Govt’s big boost to battery energy storage system

  • Approves Rs 3,760 cr viability gap fund
  • The fund will be released in five tranches till 2030-31 and help in creation of 4,000 MW hours storage 
  • Electricity demand changes as per weather and the storage system will enable storing energy for usage at night or when generation is not possible 
  • India aims to meet its 50 per cent of energy requirements through renewable energy and non-fossil energy sources

IndiGlobal Bureau

The Information and Broadcasting Minister Anurag Thakur on Wednesday announced the Government’s approval of Rs 3,760 crore viability gap funding for setting up battery energy storage system in the country. He added that the entire Rs 3,760 crore viability gap funding will be borne by the central government and the fund will be released in five tranches till 2030-31 and help in creation of 4,000 MW hours storage.

The VGF would be disbursed in five tranches linked with various stages of implementation of BESS projects. “We have set the goal of meeting 50% of our energy requirement from renewable or non-fossil energy sources by 2030. We are committed to this. We have also met other targets before time. Today, a big decision has been taken in that direction to facilitate VGF for setting up BESS. For this, ₹3,760 crore will be spent. This a 100% central grant,” the minister said, adding the move may attract investments of about ₹9,500 crore.

It may be noted that the plan for a 4,000 MWh VGF for battery storage was first announced by finance minister  Nirmala Sitharaman   earlier this year during the announcement of the Union budget.

An official statement on Thursday said that to ensure that the scheme’s benefits reach the consumers and they get the power from storage projects developed through the incentive scheme, a minimum of 85% of the BESS project capacity will be made available to distribution companies (discoms).

The outcomes are huge as the integration of renewable energy into the grid would automatically reduce the wastage and ensure optimum utilization of transmission networks. Also, it would result in reduction of costly infrastructure upgrades.

BESS developers will be selected for VGF grants through competitive bidding

This approach, according to the government, will foster healthy competition and encourage the growth of a robust ecosystem for BESS, attracting significant investments and generating opportunities for associated industries”

Grid-scale battery storage systems are critical to energy transition since renewable power generation fluctuates depending on sunlight and wind conditions. Storage systems store energy for release at night or when generation is not possible. However, such systems are yet to pick up in India, given the high expenditure involved.

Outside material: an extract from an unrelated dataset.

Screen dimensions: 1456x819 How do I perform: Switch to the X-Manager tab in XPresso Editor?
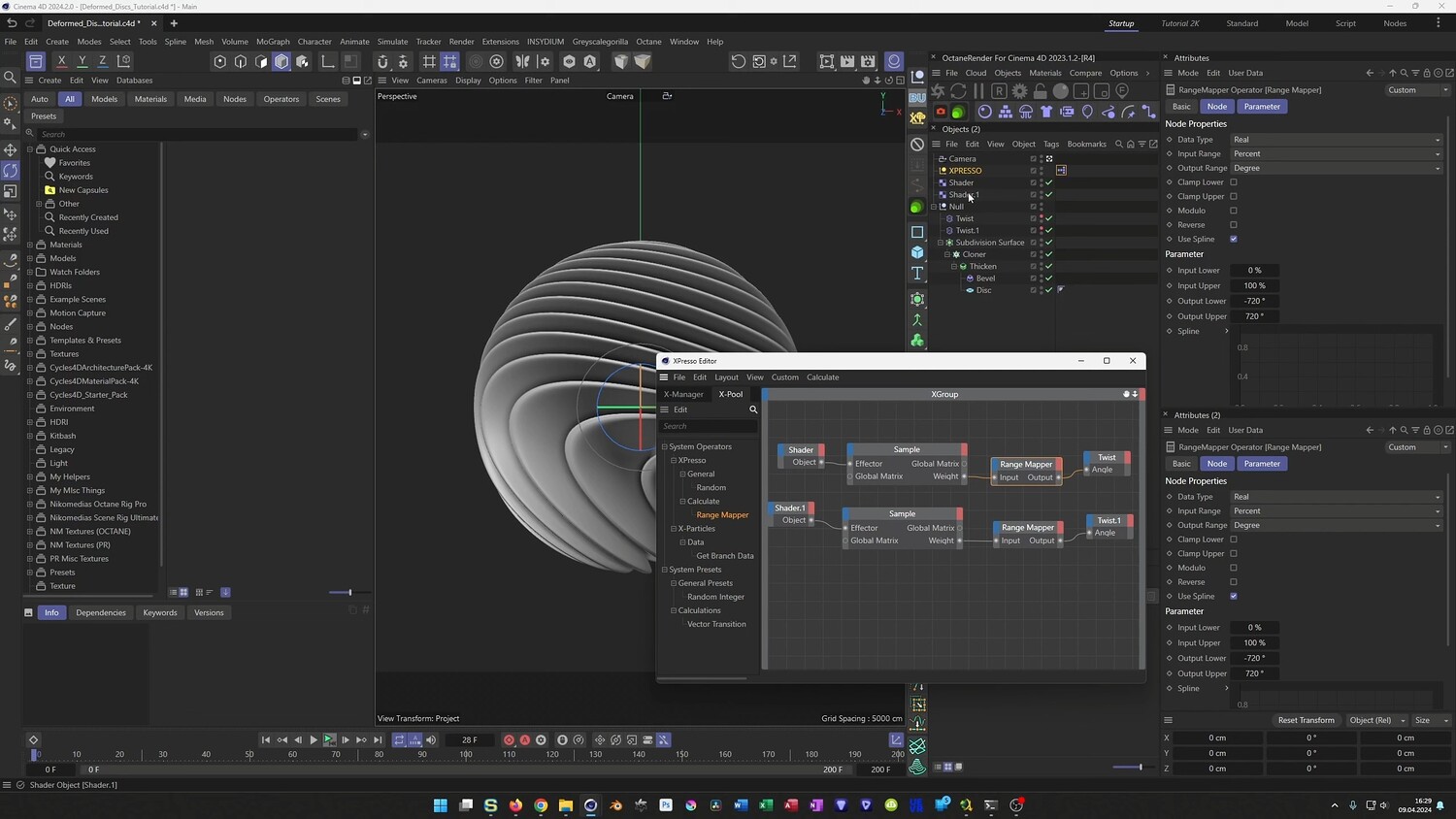(683, 394)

The government has been focusing on policies for the renewable sector amid the target to achieve 500 gigawatts (GW) of installed renewable energy capacity. Last year, the power ministry issued guidelines for the procurement and utilization of BESS as part of generation, transmission and distribution assets, along with ancillary services. Further, it also notified the Energy Storage Obligations (ESO) of 4% of the total consumption of electricity by FY30 for power discoms in line with the renewable purchase obligation.

The power ministry is also working on a production-linked incentive (PLI) scheme for battery storage. There is also a move to reduce the goods and services tax (GST) on grid-scale battery storage to 5%. Currently, the GST on lithium-ion batteries used for grid-scale power projects is 18%, and that on non-lithium-ion batteries is 28%.

As of FY23, India had around 37MWh of BESS capacity, and according to the Central Electricity Authority, the requirement for battery storage will reach 236.22 gigawatt-hours by 2031-32.

Industrial Development Scheme for Himachal Pradesh and Uttarakhand

The cabinet also approved ₹1,164.53 crore for the Industrial Development Scheme (IDS), 2017, for Himachal Pradesh and Uttarakhand. Under the scheme, all eligible new industrial units and existing industrial units in the states on their “substantial expansion” in the manufacturing and service sector will be provided with a central capital investment incentive for access to credit at 30% of the investment in plant and machinery with an upper limit of ₹5 crore.

The industrial units will be eligible for reimbursement of 100% insurance premium on insurance of building and plant and machinery for a maximum period of five years from the date of commencement of commercial production and operation, said a statement.